- _Exercise directions_:
Copy every line of this listing word for word.

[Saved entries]
§ §

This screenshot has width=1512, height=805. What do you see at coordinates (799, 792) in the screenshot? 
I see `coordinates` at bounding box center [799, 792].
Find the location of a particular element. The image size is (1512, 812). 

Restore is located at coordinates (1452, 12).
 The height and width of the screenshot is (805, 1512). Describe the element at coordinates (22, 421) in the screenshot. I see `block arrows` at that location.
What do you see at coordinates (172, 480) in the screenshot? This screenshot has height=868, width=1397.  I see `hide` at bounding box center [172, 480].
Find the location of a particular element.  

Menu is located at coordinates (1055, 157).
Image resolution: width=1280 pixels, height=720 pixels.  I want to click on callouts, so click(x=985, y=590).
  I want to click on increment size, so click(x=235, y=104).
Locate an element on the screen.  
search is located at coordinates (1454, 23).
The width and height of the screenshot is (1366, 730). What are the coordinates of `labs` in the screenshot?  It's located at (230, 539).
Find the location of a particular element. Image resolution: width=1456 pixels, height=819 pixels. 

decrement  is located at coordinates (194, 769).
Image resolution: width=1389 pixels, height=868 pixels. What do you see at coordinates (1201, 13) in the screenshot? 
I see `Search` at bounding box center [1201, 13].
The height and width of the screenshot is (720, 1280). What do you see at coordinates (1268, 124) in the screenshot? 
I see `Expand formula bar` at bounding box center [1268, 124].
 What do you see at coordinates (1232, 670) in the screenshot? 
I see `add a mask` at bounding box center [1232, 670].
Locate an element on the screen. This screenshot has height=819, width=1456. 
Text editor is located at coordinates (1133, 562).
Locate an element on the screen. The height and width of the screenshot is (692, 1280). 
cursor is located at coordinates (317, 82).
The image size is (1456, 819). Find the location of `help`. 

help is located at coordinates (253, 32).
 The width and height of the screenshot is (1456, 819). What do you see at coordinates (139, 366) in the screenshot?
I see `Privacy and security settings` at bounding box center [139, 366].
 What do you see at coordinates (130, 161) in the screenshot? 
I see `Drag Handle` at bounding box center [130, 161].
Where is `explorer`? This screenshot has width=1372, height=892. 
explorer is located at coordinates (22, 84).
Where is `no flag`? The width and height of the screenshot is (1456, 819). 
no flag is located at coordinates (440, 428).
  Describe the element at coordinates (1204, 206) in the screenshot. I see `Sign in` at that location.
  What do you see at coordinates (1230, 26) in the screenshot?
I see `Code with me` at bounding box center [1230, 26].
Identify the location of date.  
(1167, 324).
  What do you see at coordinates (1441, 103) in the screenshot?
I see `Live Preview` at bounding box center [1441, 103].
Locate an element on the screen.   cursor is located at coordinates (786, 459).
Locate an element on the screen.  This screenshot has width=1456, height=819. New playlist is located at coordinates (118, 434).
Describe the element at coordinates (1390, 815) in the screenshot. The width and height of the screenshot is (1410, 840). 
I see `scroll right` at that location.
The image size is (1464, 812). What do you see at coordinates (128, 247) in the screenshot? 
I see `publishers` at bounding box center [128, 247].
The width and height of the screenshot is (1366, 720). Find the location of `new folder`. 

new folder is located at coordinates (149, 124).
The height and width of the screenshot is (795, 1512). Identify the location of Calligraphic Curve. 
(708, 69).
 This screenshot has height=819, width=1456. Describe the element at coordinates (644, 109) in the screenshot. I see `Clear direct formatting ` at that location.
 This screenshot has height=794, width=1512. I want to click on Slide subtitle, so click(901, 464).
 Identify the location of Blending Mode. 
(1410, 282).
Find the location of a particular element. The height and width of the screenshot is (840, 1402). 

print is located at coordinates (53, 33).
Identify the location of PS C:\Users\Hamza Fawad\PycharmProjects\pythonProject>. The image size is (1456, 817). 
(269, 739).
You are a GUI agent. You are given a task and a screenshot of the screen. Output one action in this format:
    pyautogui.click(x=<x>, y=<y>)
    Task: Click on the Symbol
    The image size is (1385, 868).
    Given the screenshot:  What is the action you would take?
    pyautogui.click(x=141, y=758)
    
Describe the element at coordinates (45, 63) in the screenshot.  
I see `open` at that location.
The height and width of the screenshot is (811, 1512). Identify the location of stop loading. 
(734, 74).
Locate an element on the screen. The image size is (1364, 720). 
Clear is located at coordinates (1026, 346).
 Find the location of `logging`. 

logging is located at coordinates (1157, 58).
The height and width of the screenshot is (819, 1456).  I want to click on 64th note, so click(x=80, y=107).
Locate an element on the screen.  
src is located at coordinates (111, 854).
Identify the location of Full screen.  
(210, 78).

§ §

- _Solved exercise_:
This screenshot has width=1512, height=805. What do you see at coordinates (799, 792) in the screenshot? 
I see `coordinates` at bounding box center [799, 792].
Find the location of a particular element. The image size is (1512, 812). 

Restore is located at coordinates (1452, 12).
 The height and width of the screenshot is (805, 1512). Describe the element at coordinates (22, 421) in the screenshot. I see `block arrows` at that location.
What do you see at coordinates (172, 480) in the screenshot? This screenshot has height=868, width=1397.  I see `hide` at bounding box center [172, 480].
Find the location of a particular element.  

Menu is located at coordinates (1055, 157).
Image resolution: width=1280 pixels, height=720 pixels.  I want to click on callouts, so click(x=985, y=590).
  I want to click on increment size, so click(x=235, y=104).
Locate an element on the screen.  
search is located at coordinates (1454, 23).
The width and height of the screenshot is (1366, 730). What are the coordinates of `labs` in the screenshot?  It's located at (230, 539).
Find the location of a particular element. Image resolution: width=1456 pixels, height=819 pixels. 

decrement  is located at coordinates (194, 769).
Image resolution: width=1389 pixels, height=868 pixels. What do you see at coordinates (1201, 13) in the screenshot? 
I see `Search` at bounding box center [1201, 13].
The height and width of the screenshot is (720, 1280). What do you see at coordinates (1268, 124) in the screenshot? 
I see `Expand formula bar` at bounding box center [1268, 124].
 What do you see at coordinates (1232, 670) in the screenshot? 
I see `add a mask` at bounding box center [1232, 670].
Locate an element on the screen. This screenshot has height=819, width=1456. 
Text editor is located at coordinates (1133, 562).
Locate an element on the screen. The height and width of the screenshot is (692, 1280). 
cursor is located at coordinates (317, 82).
The image size is (1456, 819). Find the location of `help`. 

help is located at coordinates (253, 32).
 The width and height of the screenshot is (1456, 819). What do you see at coordinates (139, 366) in the screenshot?
I see `Privacy and security settings` at bounding box center [139, 366].
 What do you see at coordinates (130, 161) in the screenshot? 
I see `Drag Handle` at bounding box center [130, 161].
Where is `explorer`? This screenshot has width=1372, height=892. 
explorer is located at coordinates (22, 84).
Where is `no flag`? The width and height of the screenshot is (1456, 819). 
no flag is located at coordinates (440, 428).
  Describe the element at coordinates (1204, 206) in the screenshot. I see `Sign in` at that location.
  What do you see at coordinates (1230, 26) in the screenshot?
I see `Code with me` at bounding box center [1230, 26].
Identify the location of date.  
(1167, 324).
  What do you see at coordinates (1441, 103) in the screenshot?
I see `Live Preview` at bounding box center [1441, 103].
Locate an element on the screen.   cursor is located at coordinates (786, 459).
Locate an element on the screen.  This screenshot has width=1456, height=819. New playlist is located at coordinates (118, 434).
Describe the element at coordinates (1390, 815) in the screenshot. The width and height of the screenshot is (1410, 840). 
I see `scroll right` at that location.
The image size is (1464, 812). What do you see at coordinates (128, 247) in the screenshot? 
I see `publishers` at bounding box center [128, 247].
The width and height of the screenshot is (1366, 720). Find the location of `new folder`. 

new folder is located at coordinates (149, 124).
The height and width of the screenshot is (795, 1512). Identify the location of Calligraphic Curve. 
(708, 69).
 This screenshot has height=819, width=1456. Describe the element at coordinates (644, 109) in the screenshot. I see `Clear direct formatting ` at that location.
 This screenshot has height=794, width=1512. I want to click on Slide subtitle, so click(901, 464).
 Identify the location of Blending Mode. 
(1410, 282).
Find the location of a particular element. The height and width of the screenshot is (840, 1402). 

print is located at coordinates (53, 33).
Identify the location of PS C:\Users\Hamza Fawad\PycharmProjects\pythonProject>. The image size is (1456, 817). 
(269, 739).
You are a GUI agent. You are given a task and a screenshot of the screen. Output one action in this format:
    pyautogui.click(x=<x>, y=<y>)
    Task: Click on the Symbol
    The image size is (1385, 868).
    Given the screenshot:  What is the action you would take?
    pyautogui.click(x=141, y=758)
    
Describe the element at coordinates (45, 63) in the screenshot.  
I see `open` at that location.
The height and width of the screenshot is (811, 1512). Identify the location of stop loading. 
(734, 74).
Locate an element on the screen. The image size is (1364, 720). 
Clear is located at coordinates (1026, 346).
 Find the location of `logging`. 

logging is located at coordinates (1157, 58).
The height and width of the screenshot is (819, 1456).  I want to click on 64th note, so click(x=80, y=107).
Locate an element on the screen.  
src is located at coordinates (111, 854).
Identify the location of Full screen.  
(210, 78).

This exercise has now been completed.